Michel Houellebecq, ce héros de notre temps, sort un roman, anéantir, au titre on ne peut plus houellebecquien, et c'est bien sûr un événement; la sortie du livre est précédée de nombreuses critiques et une grande interview dans le Monde attire l'attention.
Alors que n'importe quel lecteur un peu instruit a la phrase de Gide en tête (c'est avec les beaux sentiments qu'on fait de la mauvaise littérature), Houellebecq la retourne: "Je pense que c'est avec les bons sentiments qu'on fait de la bonne littérature. Tout au long du XXème siècle, la littérature a été traversée par une fascination pour la transgression, le Mal. La réussite suprême (dans un roman) ce serait qu'il y n'y ait plus de méchants du tout".
Gide a dit d'Ulysse de Joyce que c'était un faux chef-d'oeuvre.
Dans son étude sur cet auteur, Beaucoup de jours, Philippe Forest analyse minutieusement chaque chapitre donnant ainsi à lire une oeuvre complexe.

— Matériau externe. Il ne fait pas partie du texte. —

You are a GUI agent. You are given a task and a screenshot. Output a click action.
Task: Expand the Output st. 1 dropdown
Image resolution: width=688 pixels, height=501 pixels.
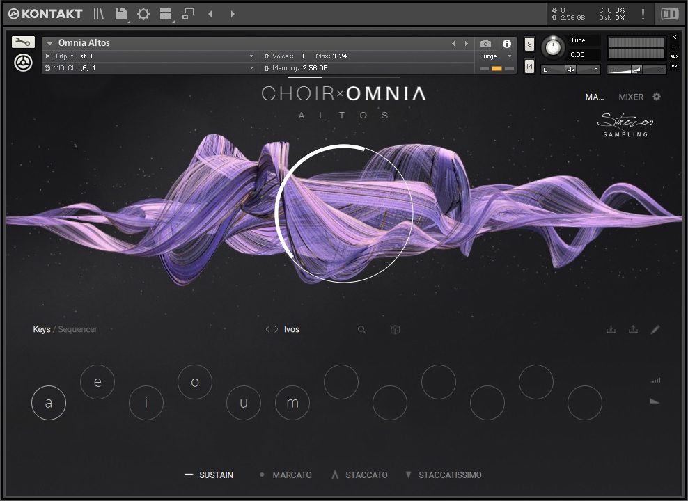click(x=251, y=56)
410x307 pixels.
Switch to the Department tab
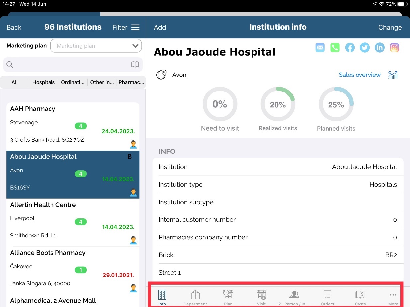point(195,297)

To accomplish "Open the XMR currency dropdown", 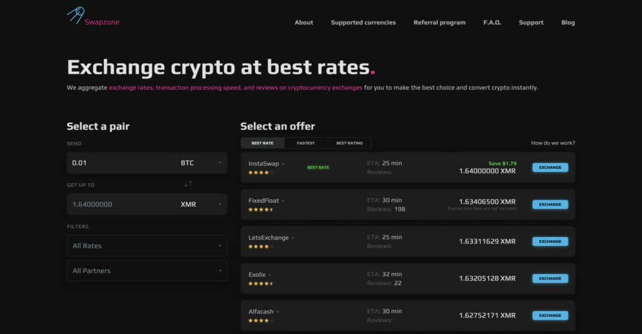I will (201, 204).
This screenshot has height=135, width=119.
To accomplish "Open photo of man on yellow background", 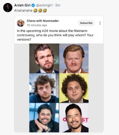I will [74, 88].
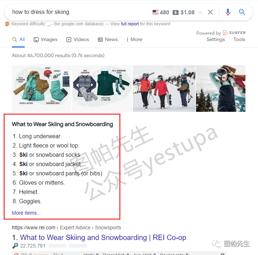Viewport: 258px width, 255px height.
Task: Open the ski jacket flat-lay thumbnail
Action: (x=42, y=89)
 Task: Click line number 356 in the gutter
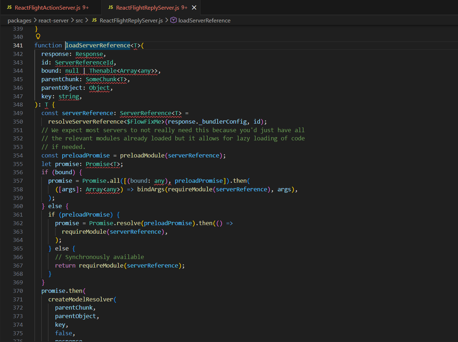click(x=18, y=172)
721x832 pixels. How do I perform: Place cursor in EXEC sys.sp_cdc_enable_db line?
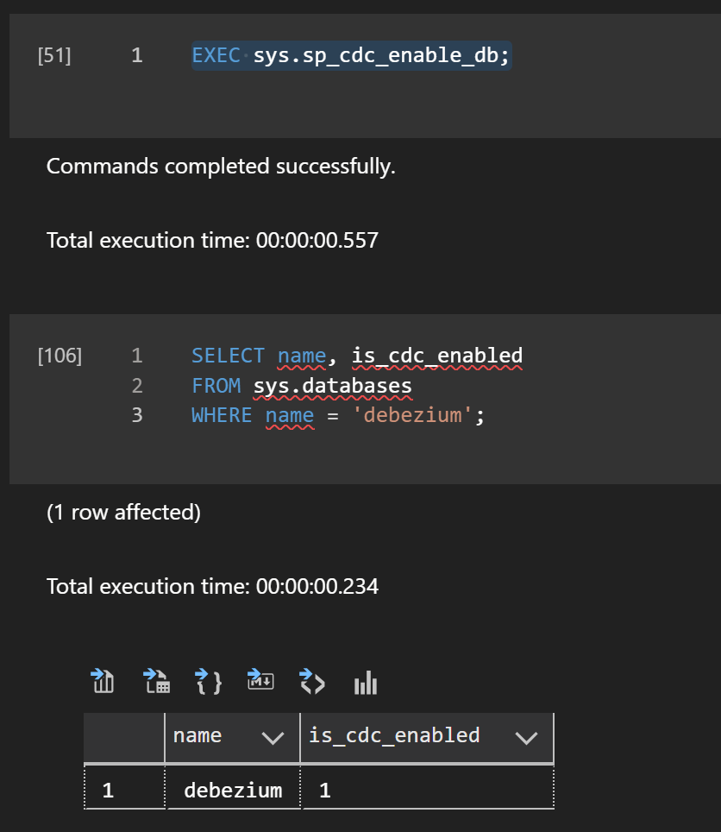click(x=351, y=56)
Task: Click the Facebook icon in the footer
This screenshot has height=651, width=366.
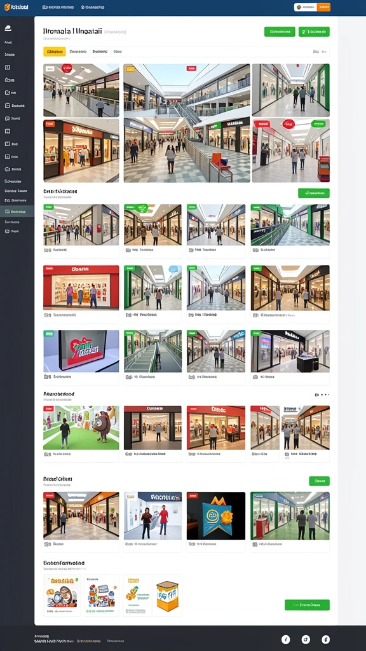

Le chapitre 12 est consacré au Cyclope; l'action touche à des questions politiques.
Conclusion de Forest: "Car le roman vrai, n'en déplaise, est du côté du Bien. Rien n'est plus facile à démontrer. Et tous les grands livres en témoignent. Ceux de Proust et Tolstoï, comme le disait Barthes pour finir. Même Céline, c'est dire.Et Joyce bien sûr".